Consider a random variable \(X\) and a random sample from it \(X_1,X_2,\ldots,X_n\), we define:

  • The sample mean as \[\overline{X}_n=\frac{1}{n}\sum_{i=1}^n X_i\]

  • The sample variance as \[S_n^2=\frac{1}{n-1}\sum_{i=1}^n(X_i-\overline{X}_n)^2\]

  • The sample proportion as the fraction of sample observations with a given characteristic, \[\hat{p}_n=\frac{\#\{X_i\textsf{ with the characteristic}\}}{n}.\]

Laws of Large Numbers

If \(\{X_n\}_n\) is a sequence of independent and identically distributed random variables with \({\mathbb E}[X_i]=\mu\), then

  • WLLN: for any \(\varepsilon>0\), \(\lim\limits_{n\rightarrow\infty} P(|\overline{X}_n-\mu|\geq\varepsilon)=0\,;\)

  • SLLN: \(P\left(\lim\limits_{n\rightarrow\infty}\overline{X}_n=\mu\right)=1\,,\)

where \(\overline{X}_n=\frac{1}{n}\sum_{i=1}^n X_i\).

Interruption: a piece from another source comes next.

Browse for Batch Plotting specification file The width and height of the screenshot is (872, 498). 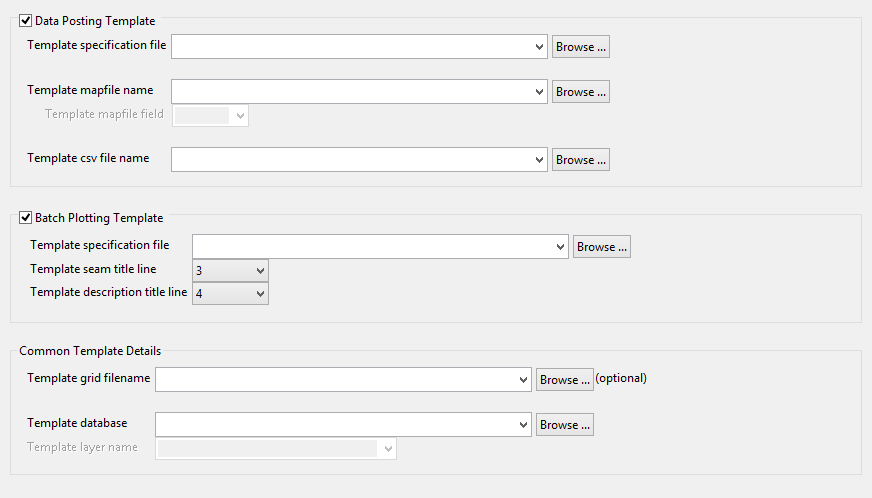(601, 247)
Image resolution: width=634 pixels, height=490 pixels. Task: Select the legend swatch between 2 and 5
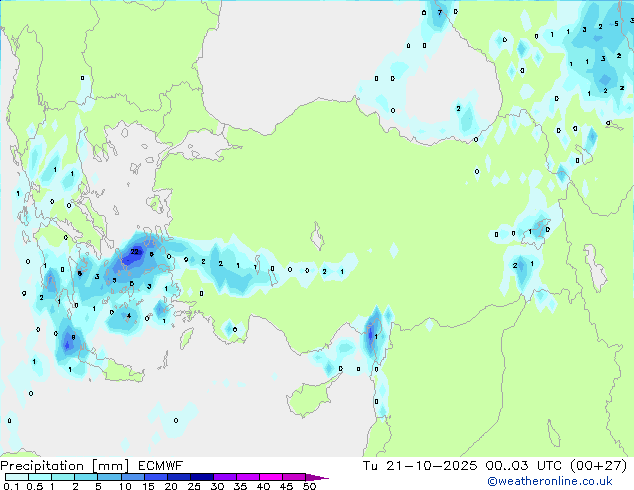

Observe that if \(X_i\sim{\rm B}(1,p)\), then \(\overline{X}_n=\hat{p}_n\) and \(\mu=p\).

Central Limit Theorem

  • Lyapunov If \(\{X_n\}_n\) is a sequence of iid r.v.s with mean \(\mu\) and variance \(\sigma^2<\infty\), then \[\frac{\sum_{i=1}^n X_i-n\mu}{\sigma\sqrt{n}}=\frac{\overline{X}_n-\mu}{\sigma/\sqrt{n}}\xrightarrow{d}Z\,,\] where \(Z\sim{\rm N}(0,1)\). If needed, we can substitute \(\sigma\) by is estimate \(S_n\).

  • DeMoivre-Laplace If \(X_n\sim{\rm B}(n,p)\), then \[\frac{X_n-np}{\sqrt{np(1-p)}}\xrightarrow{d}Z\,,\] where, we can divide numerator and denominator by \(n\) to obatin \[\frac{\hat{p}_n-p}{\sqrt{\frac{p(1-p)}{n}}}\xrightarrow{d}Z\,,\] and here we can substitute the \(p\)’s in the denominator by \(\hat{p}_n\) if needed.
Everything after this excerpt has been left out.